Enquanto isso, contudo, sem muito alarde, o mercado foi se organizando para quando os bons tempos voltassem. A indústria de fundos de investimento se desenvolveu, a regulamentação da CVM foi aperfeiçoada para fortalecer os direitos dos minoritários e as boas práticas de governança corporativa começaram a ganhar espaço nas discussões com investidores, em ressonância ao movimento que se passava no mercado internacional.
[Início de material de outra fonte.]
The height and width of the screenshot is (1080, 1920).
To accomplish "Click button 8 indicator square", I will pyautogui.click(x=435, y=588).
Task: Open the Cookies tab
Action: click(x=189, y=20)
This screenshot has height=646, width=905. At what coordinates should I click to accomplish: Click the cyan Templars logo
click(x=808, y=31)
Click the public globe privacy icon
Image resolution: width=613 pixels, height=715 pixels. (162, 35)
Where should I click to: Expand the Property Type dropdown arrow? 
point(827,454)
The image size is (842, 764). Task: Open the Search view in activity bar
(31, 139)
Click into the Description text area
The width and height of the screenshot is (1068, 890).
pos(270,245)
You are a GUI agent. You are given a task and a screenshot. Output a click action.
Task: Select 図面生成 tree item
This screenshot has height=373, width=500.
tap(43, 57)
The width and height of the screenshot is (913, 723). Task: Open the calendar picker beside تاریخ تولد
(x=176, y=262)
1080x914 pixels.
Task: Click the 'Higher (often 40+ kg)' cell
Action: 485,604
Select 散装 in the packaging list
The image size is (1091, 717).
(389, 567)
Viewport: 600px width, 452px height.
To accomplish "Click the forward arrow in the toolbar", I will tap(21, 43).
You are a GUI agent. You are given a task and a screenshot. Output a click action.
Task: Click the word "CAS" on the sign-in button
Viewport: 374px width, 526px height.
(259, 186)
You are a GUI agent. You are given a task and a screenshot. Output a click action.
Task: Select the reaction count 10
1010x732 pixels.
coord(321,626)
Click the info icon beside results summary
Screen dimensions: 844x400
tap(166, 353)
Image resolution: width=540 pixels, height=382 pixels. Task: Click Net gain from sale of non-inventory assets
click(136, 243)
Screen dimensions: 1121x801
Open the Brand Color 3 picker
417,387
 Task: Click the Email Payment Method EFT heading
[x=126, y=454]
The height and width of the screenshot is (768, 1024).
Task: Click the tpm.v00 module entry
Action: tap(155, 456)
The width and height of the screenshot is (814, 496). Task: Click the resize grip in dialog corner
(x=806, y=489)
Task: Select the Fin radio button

Sem candidatas à primeira vista, a Bovespa lançou o Novo Mercado, que passou a exigir das empresas ter apenas ações com direito a voto, e os níveis 1 e 2, que regulamentaram as práticas de transparência e governança das companhias ali listadas.

ESPAÇO PARA AS PRIMÁRIAS – Com a retomada de 2004, a expectativa é que o movimento ganhe novo impulso este ano. E com uma diferença: desta vez, acreditam especialistas, as ofertas primárias serão mais freqüentes. Com o aquecimento econômico e a utilização da capacidade instalada das indústrias próxima ao limite, espera-se que mais empresas tenham a necessidade de buscar recursos no mercado para financiar o seu crescimento.

A presença das pessoas físicas nas novas emissões também promete continuar forte. Este ano, elas cresceram a cada oferta. Somavam pouco mais de 4 mil no lançamento de ações da Natura e, na emissão da Gol, já eram mais de 12 mil.

Deficiências estruturais ainda freiam o avanço do mercado

Os ventos sopram a favor. Mas até quando? Ainda há vários obstáculos a serem superados para que o mercado de capitais se consolide como uma opção de financiamento para as companhias.A começar pela necessidade do governo de financiar a dívida pública, equivalente a 53% do PIB em novembro. Ao oferecer títulos com elevadas taxas de juros e baixo risco, ele coloca em jogo um concorrente quase imbatível para os papéis privados. O BNDES, por sua vez, ao deslocar recursos para o financiamento de grandes empresas, também cumpre um papel que poderia ser delegado ao mercado de capitais. “Trata-se de uma estratégia altamente concentradora de renda”, criticou Cláudio Haddad, diretor do Ibmec, no I Seminário Anbid para Mercado de Capitais, realizado em dezembro, em São Paulo.

Há ainda as questões societárias e de concentração de controle. “Temos um produto-ação de segunda categoria e nossa posição comparada à de outros países não é das melhores”, alertou Francisco Gros, expresidente do BNDES e atual presidente da Fosfértil, no mesmo evento. “Temos um bom momento no mercado hoje, mas dias piores virão”, afirmou. A divisão do capital entre classes de ações preferenciais e ordinárias faz com que o Brasil tenha um dos maiores prêmios de controle do mundo, lembrou Haddad.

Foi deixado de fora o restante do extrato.